> What you need to do
Please copy the lines below word for word, leaving the pictures out of your copy.

Records for locating words and elements:
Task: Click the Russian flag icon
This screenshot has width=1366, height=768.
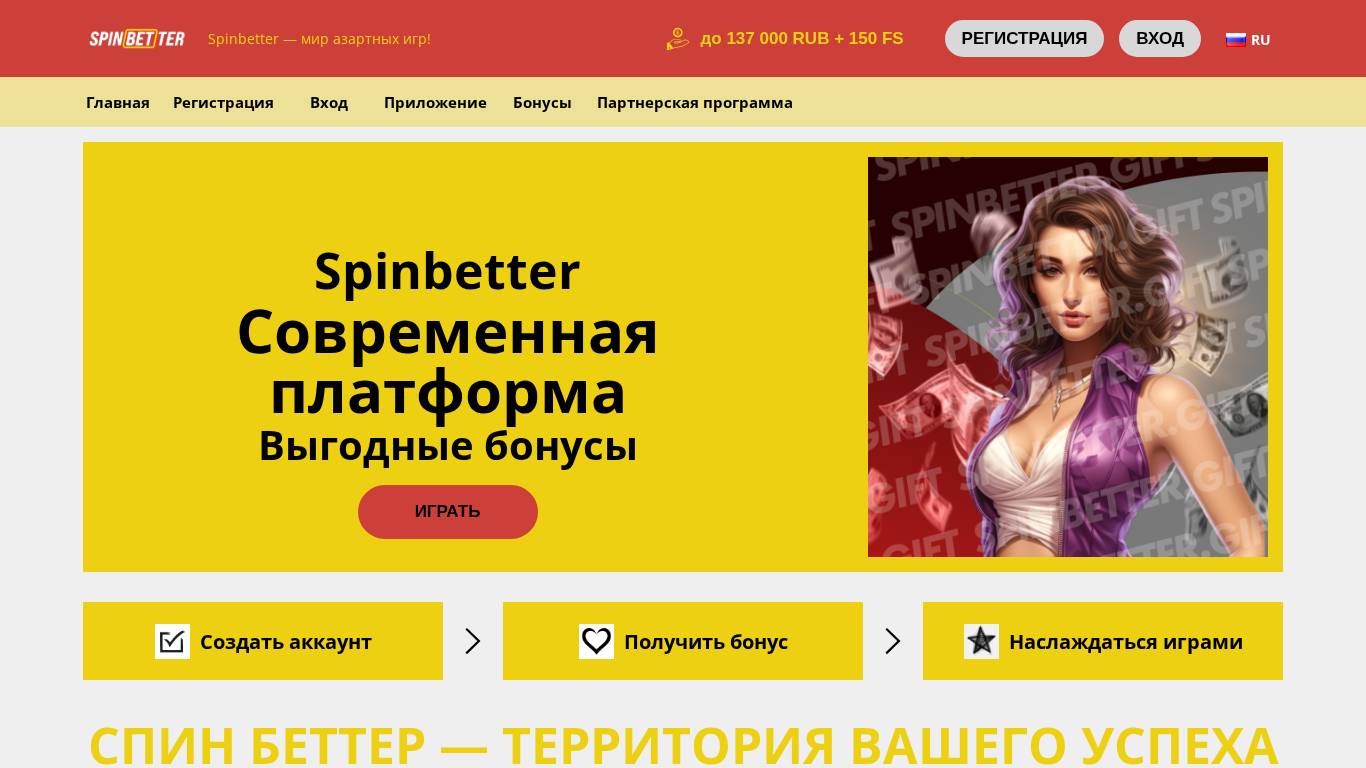Action: tap(1236, 40)
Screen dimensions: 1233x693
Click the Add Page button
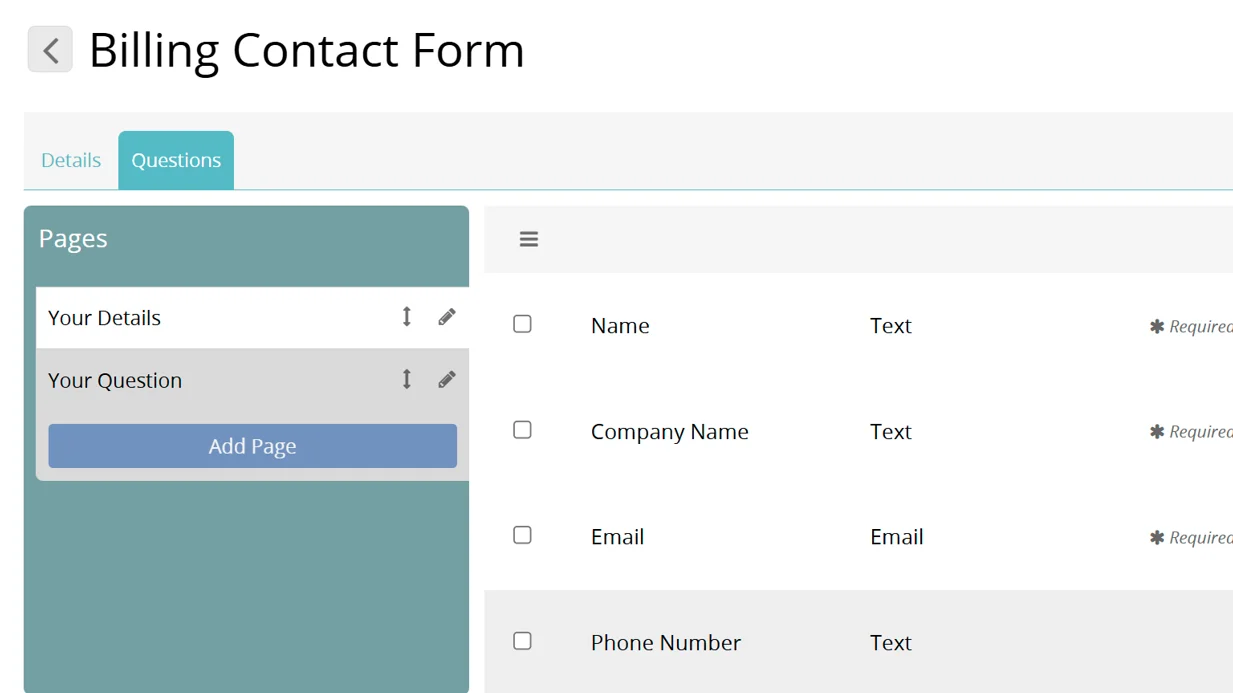click(251, 446)
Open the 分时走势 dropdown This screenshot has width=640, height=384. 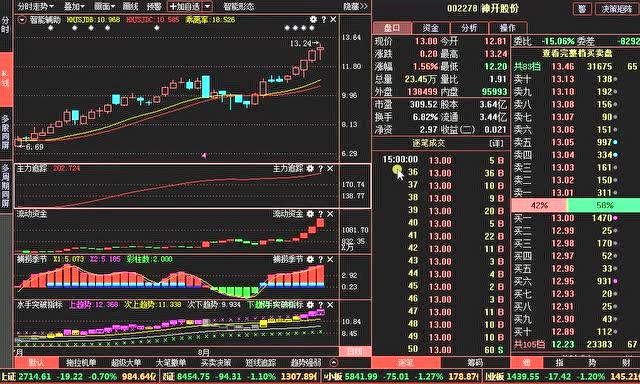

> Exercise answer
Task: Click the Russian flag icon
This screenshot has width=1366, height=768.
Action: tap(1236, 40)
Screen dimensions: 1233x693
Click the Add Page button
click(251, 446)
Open the 分时走势 dropdown This screenshot has width=640, height=384. 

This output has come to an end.